Required work
What lines below include the word "logo"? Copy each one.

(Extracted data entries)
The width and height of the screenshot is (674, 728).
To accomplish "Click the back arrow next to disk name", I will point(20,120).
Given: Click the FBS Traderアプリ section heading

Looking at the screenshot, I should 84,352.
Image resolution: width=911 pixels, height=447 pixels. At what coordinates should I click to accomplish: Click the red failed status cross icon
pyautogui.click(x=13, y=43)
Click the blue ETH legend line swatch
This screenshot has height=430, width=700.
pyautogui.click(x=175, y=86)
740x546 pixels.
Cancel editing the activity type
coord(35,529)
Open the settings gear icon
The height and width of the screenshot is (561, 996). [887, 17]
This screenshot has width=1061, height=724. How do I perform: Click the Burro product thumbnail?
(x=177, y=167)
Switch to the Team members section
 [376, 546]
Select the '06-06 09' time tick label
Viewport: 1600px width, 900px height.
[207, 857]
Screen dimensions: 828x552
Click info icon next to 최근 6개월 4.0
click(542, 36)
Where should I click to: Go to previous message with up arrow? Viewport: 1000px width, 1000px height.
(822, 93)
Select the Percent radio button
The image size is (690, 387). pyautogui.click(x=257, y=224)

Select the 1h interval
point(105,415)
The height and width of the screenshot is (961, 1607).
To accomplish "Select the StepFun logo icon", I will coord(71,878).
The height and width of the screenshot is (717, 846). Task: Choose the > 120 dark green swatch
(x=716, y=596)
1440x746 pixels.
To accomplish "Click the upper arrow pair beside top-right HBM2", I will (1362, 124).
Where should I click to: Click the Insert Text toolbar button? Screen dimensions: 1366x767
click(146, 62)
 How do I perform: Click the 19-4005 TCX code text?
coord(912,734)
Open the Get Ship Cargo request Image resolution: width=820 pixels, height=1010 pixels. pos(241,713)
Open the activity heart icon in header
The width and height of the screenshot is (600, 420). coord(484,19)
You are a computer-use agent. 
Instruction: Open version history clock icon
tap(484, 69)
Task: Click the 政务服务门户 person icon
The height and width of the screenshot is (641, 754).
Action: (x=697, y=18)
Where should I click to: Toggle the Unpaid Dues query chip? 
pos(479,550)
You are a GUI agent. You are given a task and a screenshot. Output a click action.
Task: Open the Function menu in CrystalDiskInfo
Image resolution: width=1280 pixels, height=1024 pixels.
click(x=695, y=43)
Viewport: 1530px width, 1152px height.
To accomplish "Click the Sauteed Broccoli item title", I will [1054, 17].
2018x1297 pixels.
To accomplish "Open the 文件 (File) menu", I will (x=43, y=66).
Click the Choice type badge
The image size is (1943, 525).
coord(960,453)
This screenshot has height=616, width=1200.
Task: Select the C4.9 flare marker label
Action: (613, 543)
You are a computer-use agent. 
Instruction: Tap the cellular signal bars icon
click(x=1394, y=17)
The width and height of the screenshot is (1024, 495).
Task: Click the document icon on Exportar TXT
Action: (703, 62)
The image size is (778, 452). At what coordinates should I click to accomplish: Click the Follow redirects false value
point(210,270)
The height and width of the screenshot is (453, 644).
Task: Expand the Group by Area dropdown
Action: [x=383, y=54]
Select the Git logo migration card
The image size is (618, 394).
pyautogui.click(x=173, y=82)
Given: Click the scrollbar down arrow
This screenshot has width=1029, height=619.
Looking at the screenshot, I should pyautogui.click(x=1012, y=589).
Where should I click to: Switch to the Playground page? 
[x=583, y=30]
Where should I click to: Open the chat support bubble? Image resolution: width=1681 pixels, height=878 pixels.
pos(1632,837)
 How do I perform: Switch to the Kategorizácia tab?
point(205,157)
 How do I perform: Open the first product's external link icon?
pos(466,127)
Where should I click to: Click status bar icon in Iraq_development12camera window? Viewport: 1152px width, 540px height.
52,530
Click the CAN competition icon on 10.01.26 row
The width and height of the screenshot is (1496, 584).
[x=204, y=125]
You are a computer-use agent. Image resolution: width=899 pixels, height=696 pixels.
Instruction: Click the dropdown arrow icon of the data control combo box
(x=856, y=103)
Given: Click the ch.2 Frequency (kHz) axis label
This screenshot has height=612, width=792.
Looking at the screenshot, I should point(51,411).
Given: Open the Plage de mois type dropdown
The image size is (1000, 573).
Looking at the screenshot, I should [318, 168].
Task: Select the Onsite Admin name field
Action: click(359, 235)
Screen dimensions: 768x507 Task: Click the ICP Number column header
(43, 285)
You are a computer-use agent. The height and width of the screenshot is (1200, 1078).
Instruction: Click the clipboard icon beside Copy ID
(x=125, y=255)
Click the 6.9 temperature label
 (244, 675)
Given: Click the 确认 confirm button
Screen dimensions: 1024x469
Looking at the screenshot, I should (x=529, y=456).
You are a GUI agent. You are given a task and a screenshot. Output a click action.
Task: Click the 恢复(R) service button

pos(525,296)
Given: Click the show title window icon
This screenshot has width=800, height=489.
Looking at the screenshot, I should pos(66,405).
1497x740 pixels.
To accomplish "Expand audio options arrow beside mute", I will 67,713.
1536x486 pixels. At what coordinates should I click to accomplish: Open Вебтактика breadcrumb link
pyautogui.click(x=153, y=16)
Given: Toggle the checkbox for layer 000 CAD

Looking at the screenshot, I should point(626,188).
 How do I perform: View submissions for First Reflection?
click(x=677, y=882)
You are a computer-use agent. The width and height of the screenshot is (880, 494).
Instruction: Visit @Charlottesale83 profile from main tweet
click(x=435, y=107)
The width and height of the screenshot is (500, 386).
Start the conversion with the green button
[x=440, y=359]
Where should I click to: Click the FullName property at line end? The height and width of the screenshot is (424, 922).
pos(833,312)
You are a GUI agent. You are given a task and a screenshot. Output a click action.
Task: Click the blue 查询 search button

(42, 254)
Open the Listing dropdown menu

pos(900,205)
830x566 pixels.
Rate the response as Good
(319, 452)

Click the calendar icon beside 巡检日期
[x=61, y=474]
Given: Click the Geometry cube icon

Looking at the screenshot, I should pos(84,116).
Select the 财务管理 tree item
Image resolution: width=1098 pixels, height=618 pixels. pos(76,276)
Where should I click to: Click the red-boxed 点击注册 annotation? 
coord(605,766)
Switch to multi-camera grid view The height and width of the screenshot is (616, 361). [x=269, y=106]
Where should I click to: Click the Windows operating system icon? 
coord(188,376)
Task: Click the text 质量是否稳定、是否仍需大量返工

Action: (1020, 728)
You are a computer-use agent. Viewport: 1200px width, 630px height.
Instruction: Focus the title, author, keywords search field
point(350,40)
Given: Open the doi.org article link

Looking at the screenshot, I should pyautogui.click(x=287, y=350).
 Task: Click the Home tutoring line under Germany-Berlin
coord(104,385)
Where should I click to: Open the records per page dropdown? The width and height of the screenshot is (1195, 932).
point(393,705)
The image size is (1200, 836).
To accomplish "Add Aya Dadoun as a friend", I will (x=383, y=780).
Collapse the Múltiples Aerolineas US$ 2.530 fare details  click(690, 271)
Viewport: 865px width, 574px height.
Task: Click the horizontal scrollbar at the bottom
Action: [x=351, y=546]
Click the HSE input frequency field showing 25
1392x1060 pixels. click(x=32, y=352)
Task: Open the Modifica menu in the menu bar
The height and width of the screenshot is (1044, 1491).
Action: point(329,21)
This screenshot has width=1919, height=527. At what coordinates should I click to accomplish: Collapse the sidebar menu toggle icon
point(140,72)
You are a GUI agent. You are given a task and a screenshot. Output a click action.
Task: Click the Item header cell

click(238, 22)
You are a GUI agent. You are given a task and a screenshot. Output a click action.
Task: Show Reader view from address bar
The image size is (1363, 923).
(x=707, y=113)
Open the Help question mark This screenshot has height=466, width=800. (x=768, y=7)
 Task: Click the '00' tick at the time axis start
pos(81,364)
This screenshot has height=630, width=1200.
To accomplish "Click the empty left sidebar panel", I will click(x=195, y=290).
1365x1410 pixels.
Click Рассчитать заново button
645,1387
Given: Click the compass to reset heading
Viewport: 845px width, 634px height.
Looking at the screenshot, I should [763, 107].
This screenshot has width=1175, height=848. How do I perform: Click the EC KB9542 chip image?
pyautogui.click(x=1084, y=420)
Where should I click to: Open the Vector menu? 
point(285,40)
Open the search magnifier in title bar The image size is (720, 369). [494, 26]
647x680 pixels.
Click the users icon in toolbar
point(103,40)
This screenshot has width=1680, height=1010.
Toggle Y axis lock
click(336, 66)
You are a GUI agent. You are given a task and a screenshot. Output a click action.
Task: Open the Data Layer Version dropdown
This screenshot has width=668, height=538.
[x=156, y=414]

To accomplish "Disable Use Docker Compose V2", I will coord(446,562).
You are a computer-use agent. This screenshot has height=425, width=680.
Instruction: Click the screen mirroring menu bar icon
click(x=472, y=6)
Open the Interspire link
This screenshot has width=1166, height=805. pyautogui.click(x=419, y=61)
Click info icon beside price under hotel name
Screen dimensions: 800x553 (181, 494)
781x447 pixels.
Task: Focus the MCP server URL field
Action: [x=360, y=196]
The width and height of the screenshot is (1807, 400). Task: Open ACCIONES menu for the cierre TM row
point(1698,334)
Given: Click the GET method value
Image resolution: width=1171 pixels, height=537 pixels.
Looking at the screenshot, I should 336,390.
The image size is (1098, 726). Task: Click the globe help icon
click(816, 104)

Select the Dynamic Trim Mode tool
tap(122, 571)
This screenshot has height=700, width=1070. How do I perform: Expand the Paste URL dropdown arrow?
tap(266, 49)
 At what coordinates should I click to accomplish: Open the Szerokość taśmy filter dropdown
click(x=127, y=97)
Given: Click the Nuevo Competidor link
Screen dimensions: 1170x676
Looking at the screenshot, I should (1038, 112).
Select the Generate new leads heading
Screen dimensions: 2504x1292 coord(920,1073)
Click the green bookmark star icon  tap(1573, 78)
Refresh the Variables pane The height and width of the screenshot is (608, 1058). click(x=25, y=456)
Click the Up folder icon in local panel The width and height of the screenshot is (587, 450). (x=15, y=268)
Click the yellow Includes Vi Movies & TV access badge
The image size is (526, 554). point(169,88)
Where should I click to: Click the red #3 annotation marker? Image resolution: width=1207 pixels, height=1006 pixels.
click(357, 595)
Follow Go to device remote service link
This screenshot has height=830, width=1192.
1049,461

Answer to this exercise
To accomplish "Select the StepFun logo icon", I will coord(71,878).
Select the Git logo migration card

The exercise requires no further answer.